Although I appreciate the arguments of Qazi Faez Isa that in the matter of disciplinary action against a student, the University may not be required to follow strict rule of natural justice as it is to ascertain guilt of the offender in summary way, otherwise the person responsible for the management will not be able to control the students for reason that being professional educationist, they are not expected to follow strict procedure and that in the instant case statement of the plaintiff is sufficient to establish case against him. Although I agree with the learned counsel to some extent and ready to give concession in this respect but the case in hand is different as despite of directions of this court and involvement of the legal counsel at every stages, of legal proceedings the University could not mend its way. It failed to realize as to what was the initial charge leveled and why it was changed and on what ground and why the directions of the court were not complied with. From the letters issued to the plaintiff and document of inquiry, it is apparent that it was the University itself, which created complications in the case, otherwise, another would have been solved in simple way.

  

 

I have perused the authorities referred to by Mr. Faez Isa but in peculiar factual position they are not of any assistance to the University.

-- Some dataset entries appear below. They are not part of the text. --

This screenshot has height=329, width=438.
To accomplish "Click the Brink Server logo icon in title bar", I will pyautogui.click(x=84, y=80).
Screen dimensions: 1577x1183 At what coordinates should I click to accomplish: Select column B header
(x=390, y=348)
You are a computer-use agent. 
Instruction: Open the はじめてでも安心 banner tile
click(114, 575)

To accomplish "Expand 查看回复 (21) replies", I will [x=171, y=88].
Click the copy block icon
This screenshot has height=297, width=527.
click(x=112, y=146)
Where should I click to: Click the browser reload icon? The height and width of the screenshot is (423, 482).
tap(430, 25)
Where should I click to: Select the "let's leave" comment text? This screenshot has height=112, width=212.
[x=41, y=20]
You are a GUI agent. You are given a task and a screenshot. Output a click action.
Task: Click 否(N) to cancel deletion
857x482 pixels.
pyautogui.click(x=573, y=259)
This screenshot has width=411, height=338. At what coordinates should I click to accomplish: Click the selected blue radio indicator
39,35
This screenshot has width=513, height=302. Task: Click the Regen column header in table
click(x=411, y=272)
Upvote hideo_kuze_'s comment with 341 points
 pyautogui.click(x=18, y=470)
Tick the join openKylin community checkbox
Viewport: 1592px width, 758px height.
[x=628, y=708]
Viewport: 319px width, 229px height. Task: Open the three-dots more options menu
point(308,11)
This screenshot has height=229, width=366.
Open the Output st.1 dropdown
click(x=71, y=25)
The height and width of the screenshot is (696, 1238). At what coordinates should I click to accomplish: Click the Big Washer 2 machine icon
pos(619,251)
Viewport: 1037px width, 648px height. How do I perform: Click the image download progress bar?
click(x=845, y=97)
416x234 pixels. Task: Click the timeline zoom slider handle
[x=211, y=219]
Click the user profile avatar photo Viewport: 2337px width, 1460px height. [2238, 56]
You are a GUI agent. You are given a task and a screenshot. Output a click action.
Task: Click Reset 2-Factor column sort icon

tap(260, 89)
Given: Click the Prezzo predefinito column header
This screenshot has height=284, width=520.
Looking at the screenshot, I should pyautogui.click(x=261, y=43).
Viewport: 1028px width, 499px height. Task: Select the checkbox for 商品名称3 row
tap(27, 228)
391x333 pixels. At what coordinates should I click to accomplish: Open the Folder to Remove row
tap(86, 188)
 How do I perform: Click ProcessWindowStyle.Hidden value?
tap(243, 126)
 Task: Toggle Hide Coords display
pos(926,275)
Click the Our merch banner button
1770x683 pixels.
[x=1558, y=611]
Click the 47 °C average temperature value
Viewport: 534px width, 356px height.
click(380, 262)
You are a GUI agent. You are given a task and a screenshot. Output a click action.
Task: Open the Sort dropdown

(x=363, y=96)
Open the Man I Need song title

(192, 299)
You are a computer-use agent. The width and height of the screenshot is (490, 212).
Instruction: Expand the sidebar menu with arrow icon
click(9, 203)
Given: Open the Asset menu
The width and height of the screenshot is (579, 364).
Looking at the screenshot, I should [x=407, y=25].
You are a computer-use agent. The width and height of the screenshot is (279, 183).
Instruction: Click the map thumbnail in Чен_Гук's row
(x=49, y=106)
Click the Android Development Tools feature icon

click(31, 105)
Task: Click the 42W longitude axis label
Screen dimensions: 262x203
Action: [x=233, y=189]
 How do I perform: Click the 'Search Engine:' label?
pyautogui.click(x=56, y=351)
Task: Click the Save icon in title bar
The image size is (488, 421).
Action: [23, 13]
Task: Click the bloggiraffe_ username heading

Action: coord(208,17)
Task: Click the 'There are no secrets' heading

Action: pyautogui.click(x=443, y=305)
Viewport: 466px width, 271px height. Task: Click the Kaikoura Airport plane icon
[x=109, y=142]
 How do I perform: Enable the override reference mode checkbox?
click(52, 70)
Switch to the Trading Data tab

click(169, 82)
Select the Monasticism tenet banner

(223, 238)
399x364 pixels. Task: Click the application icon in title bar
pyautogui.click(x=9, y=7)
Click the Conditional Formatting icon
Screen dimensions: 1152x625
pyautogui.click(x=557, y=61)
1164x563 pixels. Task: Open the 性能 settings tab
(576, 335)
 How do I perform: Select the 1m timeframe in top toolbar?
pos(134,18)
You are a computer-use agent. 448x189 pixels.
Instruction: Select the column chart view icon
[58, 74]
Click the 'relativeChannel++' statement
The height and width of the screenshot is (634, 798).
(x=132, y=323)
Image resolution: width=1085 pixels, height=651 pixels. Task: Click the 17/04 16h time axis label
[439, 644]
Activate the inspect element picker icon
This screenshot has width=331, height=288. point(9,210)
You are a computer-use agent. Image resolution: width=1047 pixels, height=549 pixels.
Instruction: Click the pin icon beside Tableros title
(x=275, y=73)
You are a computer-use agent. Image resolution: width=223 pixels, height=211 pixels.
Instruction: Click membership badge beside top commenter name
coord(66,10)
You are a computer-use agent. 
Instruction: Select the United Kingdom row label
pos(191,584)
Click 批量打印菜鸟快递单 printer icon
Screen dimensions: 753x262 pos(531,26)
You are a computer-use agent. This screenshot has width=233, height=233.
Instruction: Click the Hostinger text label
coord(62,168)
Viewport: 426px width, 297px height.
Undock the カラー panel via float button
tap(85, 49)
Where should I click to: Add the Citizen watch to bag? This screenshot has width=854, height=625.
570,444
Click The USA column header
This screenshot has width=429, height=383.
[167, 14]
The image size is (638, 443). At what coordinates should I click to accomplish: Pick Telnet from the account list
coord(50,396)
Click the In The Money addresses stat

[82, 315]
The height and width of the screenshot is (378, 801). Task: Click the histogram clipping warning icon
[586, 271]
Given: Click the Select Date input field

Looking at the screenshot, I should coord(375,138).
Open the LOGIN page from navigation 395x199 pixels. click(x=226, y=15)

In the circumstances and observing that the plaintiff has almost completed third year MBBS and have also studied during interim order of this court and that refusal of injunction will be murder of his carrier and that prima facie case and irreparable loss and balance of inconvenience is also in favour of the plaintiff, while the evidence in the matter will take time to enable the court to reach a decision in respect to guilt of the plaintiff viz-a-viz quantum of punishment to be awarded in the circumstances of the case, hence I allow the application and suspend impugned expulsion dated 17.04.2007 during pendency of the suit.